# Buzz Hum Problem



## Guest (Feb 9, 2007)

Hi, I was wondering if you could give me some input to a slight problem I have been having? The other day I still noticed the very slightest kinda hum buzz going on in both of my channels. It can only be heard at all if the amp gains are past half way up. If you were not listening for it most people wouldn't hear it. I noticed it after playing my Nakamichi cd player, and switching over to my Harman Kardon CDR-26. The Nakamichi is dead silent. All I have to do is turn on the H/K and I get the noise! I don't even half to be on the H/K's input, just turn it on. I'm sure this is some kind of ground loop, but I don't want to put any signal degrading isolation transformer on the H/K outputs. Any suggestion? I was thinking of grounding the Chassis directly to the my Crown IC-150's chassis. The connecting cables between the H/K and Ic-150 are quite old, but then again so are the one's between the Nakamichi and the IC-150. This is the only component giving my a noise issue. Everything else is dead quite! I tried moving the H/K's power cord to a different outlet with no improvement.
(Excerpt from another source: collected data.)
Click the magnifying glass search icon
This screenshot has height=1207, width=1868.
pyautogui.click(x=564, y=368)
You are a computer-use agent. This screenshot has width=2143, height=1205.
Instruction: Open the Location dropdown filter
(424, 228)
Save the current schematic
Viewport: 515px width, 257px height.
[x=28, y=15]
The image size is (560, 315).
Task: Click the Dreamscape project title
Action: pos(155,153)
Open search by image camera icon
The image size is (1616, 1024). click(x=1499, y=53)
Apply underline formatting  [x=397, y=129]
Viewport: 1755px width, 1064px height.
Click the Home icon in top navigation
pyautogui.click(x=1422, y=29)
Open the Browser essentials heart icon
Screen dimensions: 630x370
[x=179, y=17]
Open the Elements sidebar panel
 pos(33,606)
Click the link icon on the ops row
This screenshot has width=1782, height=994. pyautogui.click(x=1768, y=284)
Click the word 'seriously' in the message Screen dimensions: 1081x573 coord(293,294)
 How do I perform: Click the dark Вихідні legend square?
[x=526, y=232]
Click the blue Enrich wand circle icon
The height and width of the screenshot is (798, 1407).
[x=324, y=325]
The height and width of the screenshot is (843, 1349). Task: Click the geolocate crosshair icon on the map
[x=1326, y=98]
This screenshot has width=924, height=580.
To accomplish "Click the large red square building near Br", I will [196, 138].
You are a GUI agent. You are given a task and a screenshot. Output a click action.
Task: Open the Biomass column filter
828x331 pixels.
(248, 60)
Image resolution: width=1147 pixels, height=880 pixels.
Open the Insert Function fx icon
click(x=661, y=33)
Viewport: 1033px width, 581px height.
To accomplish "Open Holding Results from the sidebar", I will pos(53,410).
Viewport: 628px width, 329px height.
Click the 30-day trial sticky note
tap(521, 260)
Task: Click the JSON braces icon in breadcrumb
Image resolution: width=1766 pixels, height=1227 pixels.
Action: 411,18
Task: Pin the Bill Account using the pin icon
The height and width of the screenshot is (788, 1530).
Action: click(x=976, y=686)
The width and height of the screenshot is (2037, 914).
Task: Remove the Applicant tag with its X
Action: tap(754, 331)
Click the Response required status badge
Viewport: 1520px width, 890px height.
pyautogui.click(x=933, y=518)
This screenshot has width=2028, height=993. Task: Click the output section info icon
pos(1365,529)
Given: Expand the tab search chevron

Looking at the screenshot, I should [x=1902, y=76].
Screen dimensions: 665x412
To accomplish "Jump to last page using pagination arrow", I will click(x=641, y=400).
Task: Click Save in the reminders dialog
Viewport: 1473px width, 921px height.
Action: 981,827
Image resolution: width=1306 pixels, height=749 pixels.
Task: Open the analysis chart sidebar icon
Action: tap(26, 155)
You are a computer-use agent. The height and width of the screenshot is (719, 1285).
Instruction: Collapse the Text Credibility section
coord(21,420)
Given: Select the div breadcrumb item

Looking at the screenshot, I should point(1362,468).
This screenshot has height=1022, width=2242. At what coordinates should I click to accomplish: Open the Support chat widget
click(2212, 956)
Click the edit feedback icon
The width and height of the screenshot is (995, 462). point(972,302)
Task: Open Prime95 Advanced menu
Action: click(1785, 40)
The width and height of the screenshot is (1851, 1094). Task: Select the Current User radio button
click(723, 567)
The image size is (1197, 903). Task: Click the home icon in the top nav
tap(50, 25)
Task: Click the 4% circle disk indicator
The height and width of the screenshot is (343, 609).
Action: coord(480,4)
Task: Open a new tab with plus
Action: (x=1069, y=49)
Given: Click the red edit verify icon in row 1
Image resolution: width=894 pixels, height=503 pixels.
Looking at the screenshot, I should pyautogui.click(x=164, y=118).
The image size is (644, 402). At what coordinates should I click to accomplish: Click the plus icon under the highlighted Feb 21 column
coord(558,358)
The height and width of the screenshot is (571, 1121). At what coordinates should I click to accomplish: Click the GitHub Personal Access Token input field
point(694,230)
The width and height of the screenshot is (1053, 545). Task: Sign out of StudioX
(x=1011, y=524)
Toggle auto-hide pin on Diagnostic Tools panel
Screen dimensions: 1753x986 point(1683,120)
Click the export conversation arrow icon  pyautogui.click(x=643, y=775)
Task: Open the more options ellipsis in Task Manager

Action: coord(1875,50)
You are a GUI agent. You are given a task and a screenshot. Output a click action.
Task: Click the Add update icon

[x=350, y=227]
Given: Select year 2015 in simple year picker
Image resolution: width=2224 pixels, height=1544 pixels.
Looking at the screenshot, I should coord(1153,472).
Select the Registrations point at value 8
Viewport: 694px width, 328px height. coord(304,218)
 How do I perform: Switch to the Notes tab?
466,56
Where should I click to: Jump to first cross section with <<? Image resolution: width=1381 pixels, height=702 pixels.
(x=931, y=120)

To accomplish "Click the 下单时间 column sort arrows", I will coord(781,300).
My Ic-150 is connected to a Crown XTI-2000 power amp.:hissyfit:


----------



## basementjack (Sep 18, 2006)

ground hum loops are usually not too hard to track down...

a few thoughts...
- plug everthing into the same power strip - does the problem go away?
- if you have a 3 prong plug on the amp- try a 'floater' (the 3 to 2 prong adapter) - does the hum go away?

- confirm that the problem only exists when the HK is on (ie no hum when connected with power off)


----------



## Wayne A. Pflughaupt (Apr 13, 2006)

Closing this duplicate thread, leaving the other one open.

Regards,
Wayne


----------